Marjan Sarec, un ancien comédien aux commandes de la Slovénie

Marjan Sarec, un ancien comédien aux commandes de la Slovénie
Marjan Sarec à l'Assemblée nationale slovène à Ljubljana, le 22 juin 2018Jure Makovec

Il y a encore dix ans, il faisait ses choux gras en se moquant de la classe politique slovène. Investi Premier ministre vendredi, l'indépendant pro-européen Marjan Sarec, un ancien comédien, va désormais devoir jouer les équilibristes à la tête d'une coalition minoritaire de centre-gauche.

Investi vendredi par le Parlement après onze semaines de tractations, cet élu local âgé de 40 ans devient le plus jeune dirigeant de l'histoire de ce petit État membre de la zone euro, qui avait déclaré son indépendance de l'ex-Yougoslavie en 1991.

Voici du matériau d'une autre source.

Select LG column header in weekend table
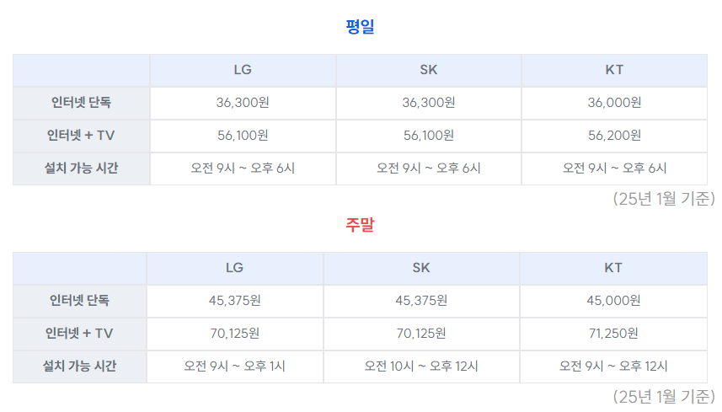 point(234,268)
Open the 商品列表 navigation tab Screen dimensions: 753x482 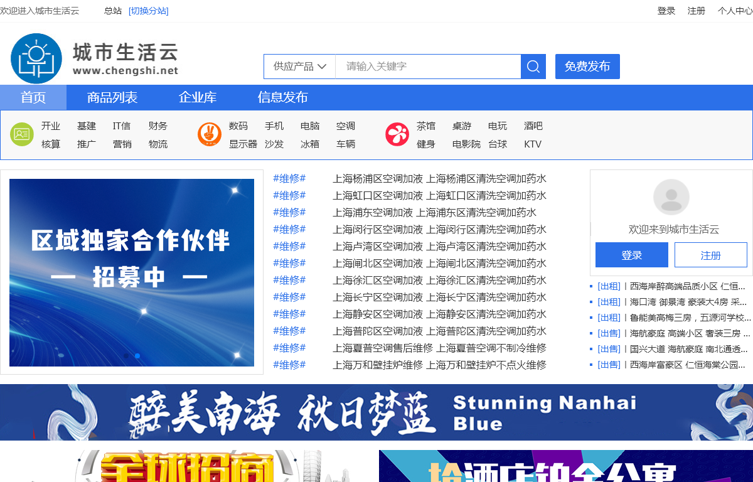pos(112,97)
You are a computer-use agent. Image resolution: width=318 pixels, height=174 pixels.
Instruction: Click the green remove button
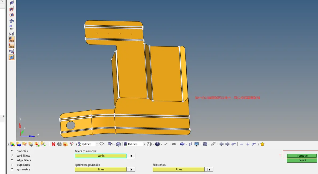pyautogui.click(x=302, y=156)
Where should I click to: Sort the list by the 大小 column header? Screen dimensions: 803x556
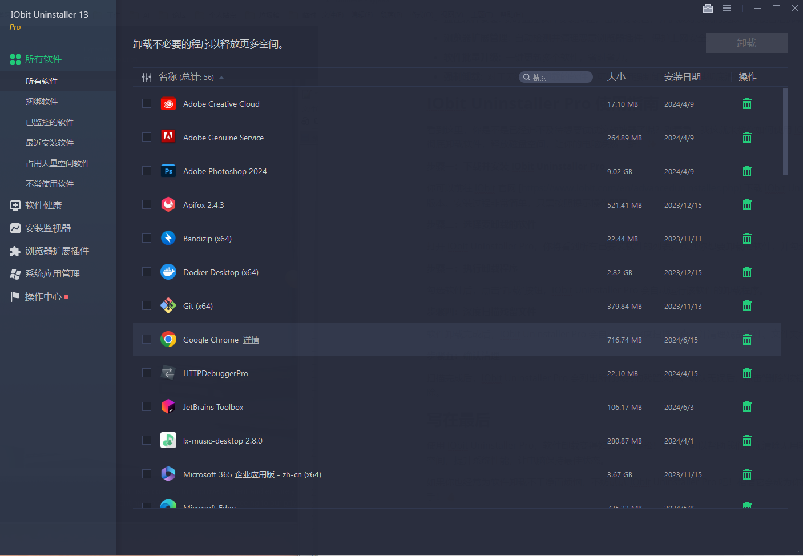pos(616,77)
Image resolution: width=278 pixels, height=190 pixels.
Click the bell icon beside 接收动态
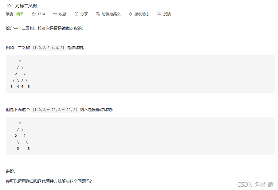[x=130, y=14]
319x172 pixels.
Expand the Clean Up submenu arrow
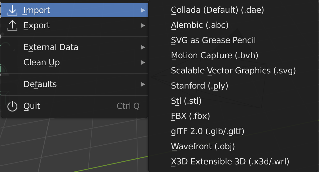(143, 62)
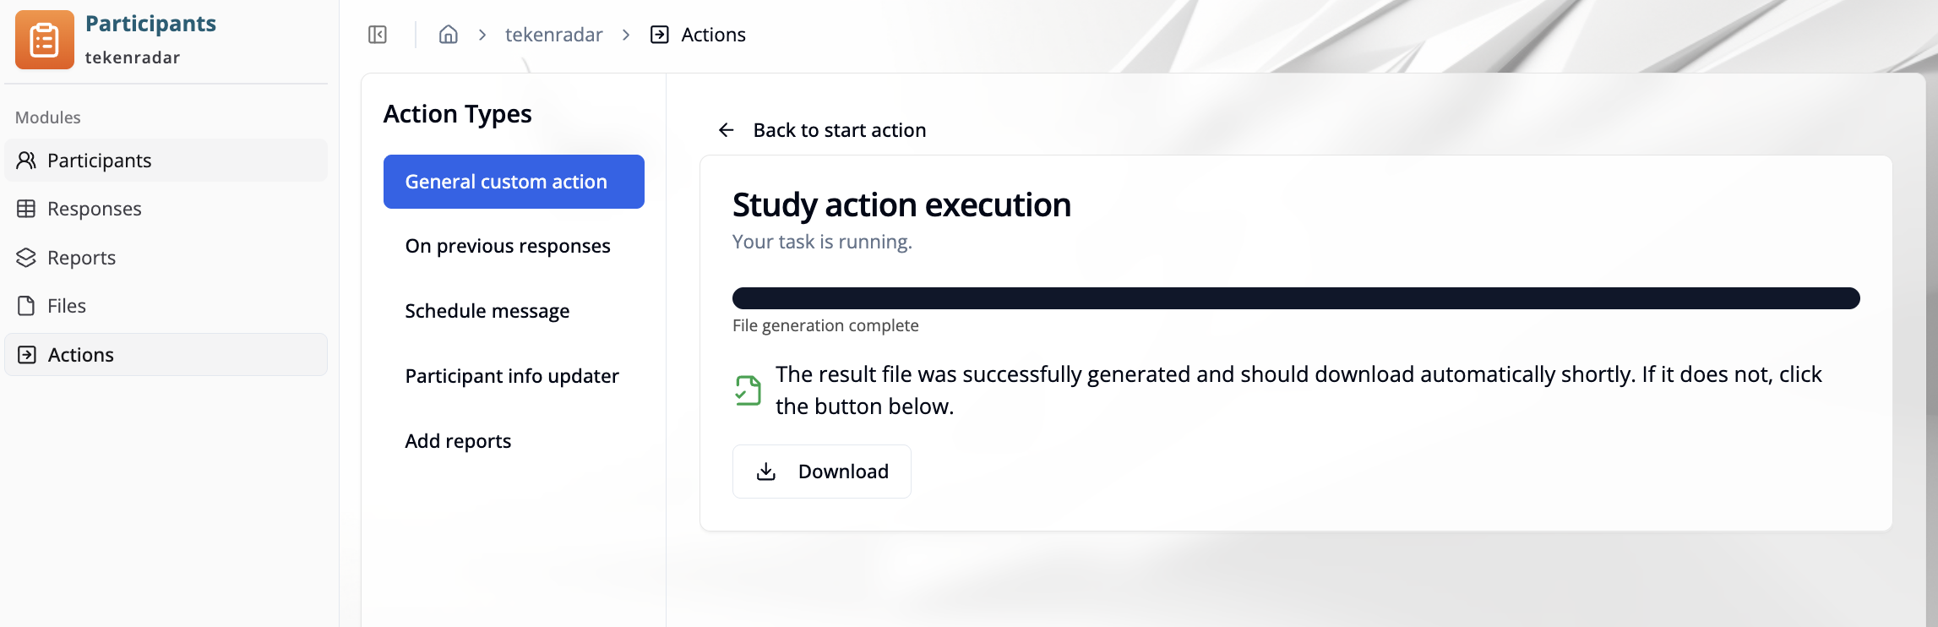This screenshot has height=627, width=1938.
Task: Click the Download button
Action: pyautogui.click(x=821, y=471)
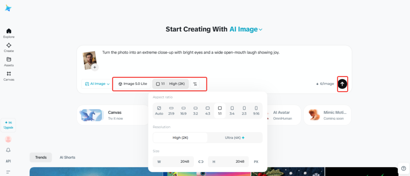
Task: Open the Canvas icon in sidebar
Action: [9, 74]
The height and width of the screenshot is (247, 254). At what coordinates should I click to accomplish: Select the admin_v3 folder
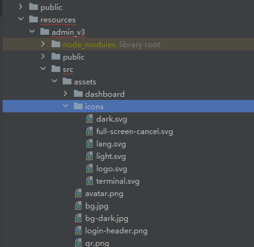point(68,32)
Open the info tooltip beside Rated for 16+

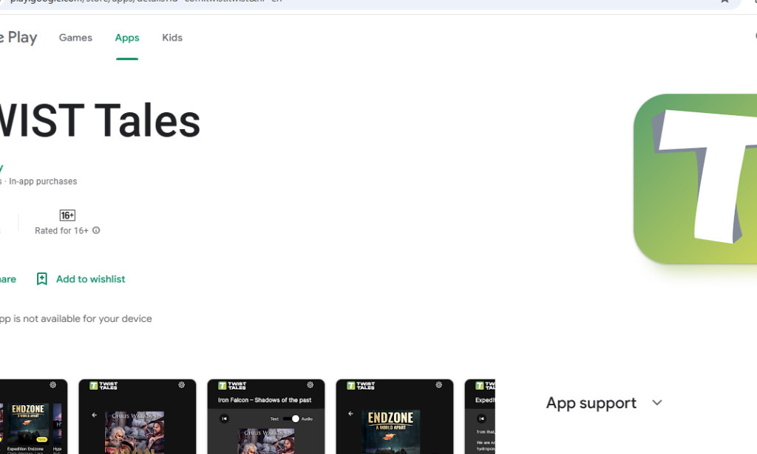coord(96,230)
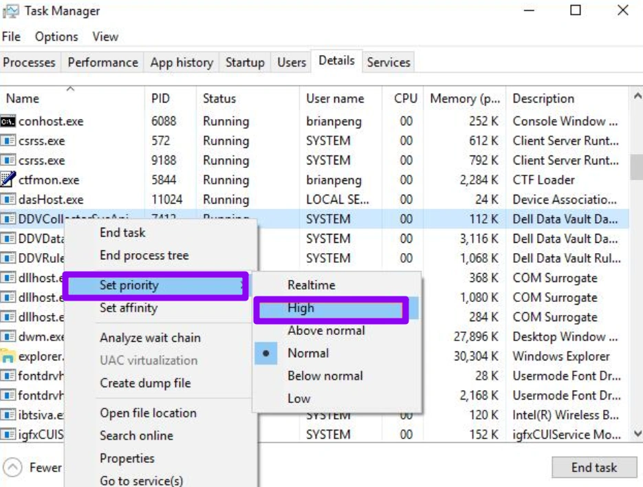Image resolution: width=643 pixels, height=487 pixels.
Task: Select the Normal priority radio option
Action: coord(308,353)
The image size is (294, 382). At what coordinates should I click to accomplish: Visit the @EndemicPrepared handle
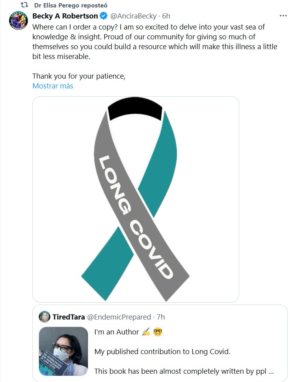pos(119,317)
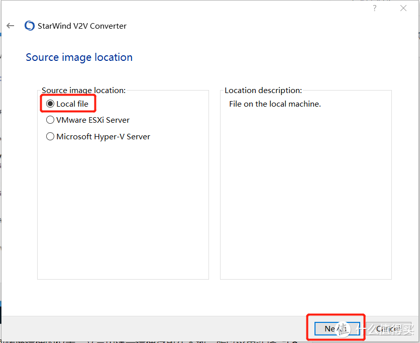Screen dimensions: 420x343
Task: Click the blue 'Source image location' page heading
Action: point(79,57)
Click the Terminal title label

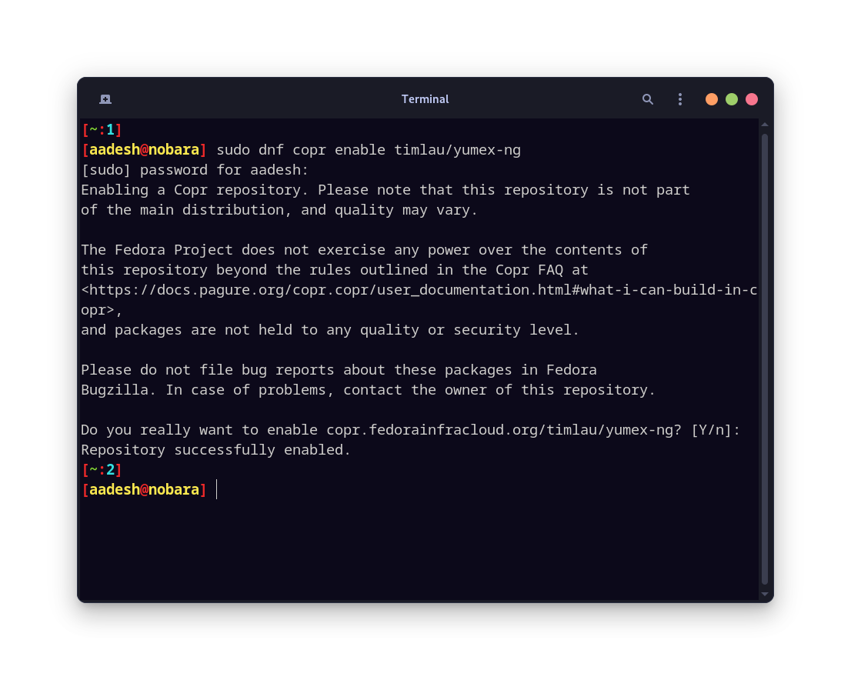[425, 98]
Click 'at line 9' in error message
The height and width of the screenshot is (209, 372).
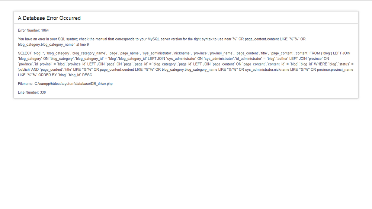[x=82, y=45]
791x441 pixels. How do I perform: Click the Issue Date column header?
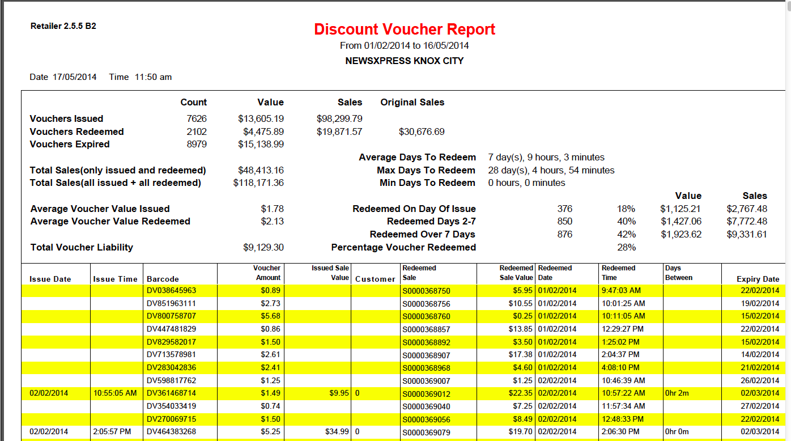click(x=50, y=279)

"Je suis courageux et persévérant et je ne crains pas d'assumer la responsabilité de contribuer à l'amélioration de la situation de notre pays", a-t-il déclaré lors de son discours d'investiture devant les députés.

L'avènement de cet outsider de la politique slovène, qui avait déjà créé la sensation l'an passé en manquant de peu d'être élu à la présidence de la République, signe l'échec de l'ancien Premier ministre conservateur Jansez Jansa à réunir une majorité.

Arrivé en tête des législatives du 3 juin avec 25% des voix, ce dernier s'était coupé de plusieurs alliés potentiels en adoptant un discours clivant et xénophobe inspiré du Premier ministre national-conservateur Hongrois Viktor Orban, dont il est proche.

M. Sarec a souligné vendredi sa volonté d'améliorer la "sécurité" des frontières dans ce pays porte d'entrée dans la zone Schengen dans les Balkans, régulièrement traversé par des migrants cherchant à gagner l'ouest de l'Europe.

Il a par ailleurs réitéré son engagement à améliorer le système de santé, dont l'inefficacité était apparue en tête des préoccupations des Slovènes lors de la campagne, dans un contexte de croissance économique robuste (5% en 2017).

A rebours de certains autres dirigeants d'Europe centrale, il a également insisté sur son attachement à l'appartenance de la Slovénie à l'Union européenne et à l'Otan, "deux grandes réussites" pour le pays selon lui, et souligné la nécessité de maintenir son pays au sein du "noyau dur de l'UE".

- Exploitant agricole -

Arrivé deuxième du scrutin législatif avec 12,7% des voix seulement, le nouveau Premier ministre aux lunettes sages et aux costumes stricts a fait preuve d'une indéniable habileté politique en parvenant à réunir une majorité relative dans un Parlement éclaté.

"Il a mené de façon étonnamment efficace ses négociations de coalition, dans des circonstances pour le moins délicates", relève pour l'AFP le politologue Vlado Miheljak.

Le nouveau dirigeant est ainsi parvenu à fédérer, autour de son propre Parti Marjan Sarec, quatre autres formations, dont le Parti du centre moderne du Premier ministre sortant Miro Cerar, et le parti libéral de l'ancienne Première ministre Alenka Bratusek, réunissant 43 sièges sur 90.

Il s'est également assuré le soutien sans participation du parti de gauche Levika, qui dispose de neuf sièges au Parlement, privant ainsi l'opposition de la possibilité de le mettre en minorité.

Pour le politologue Vlado Miheljak, ce père de famille catholique, qui a remisé il y a huit ans son costume d'imitateur TV à succès pour cultiver une image d'exploitant agricole proche des réalités du terrain, a réussi à surfer sur la "particularité" de la société slovène, où "les électeurs vont à la messe, mais aiment voter pour le centre-gauche".

Élu depuis 2010 maire d'une petite ville des environs de Ljubljana, Kamnik, il s'est efforcé de s'y forger une réputation de "pragmatique" et de bon gestionnaire, loin des manœuvres d'appareil.

Le nouveau Premier ministre, qui se réfère volontiers au président français Emmanuel Macron, avec qui il dit partager "une orientation centriste pleine de bon sens", a néanmoins été accusé par ses opposants d'entretenir le "flou" sur ses convictions profondes.

"Il n'a pas de ligne politique nette. Mais il donne l'impression d'apprendre vite", note M. Miheljak.

Dans un régime parlementaire aux majorités souvent fragiles, l'ancien comédien devra toutefois démontrer des qualités d'équilibriste pour mener son mandat à son terme, estiment les analystes.

"Il risque en particulier d'avoir des difficultés à gérer les deux anciens Premier ministres Miro Cerar et Alenka Bratusek, qui n'ont pas hésité à faire preuve d'une certaine condescendance à son égard", estime M. Miheljak.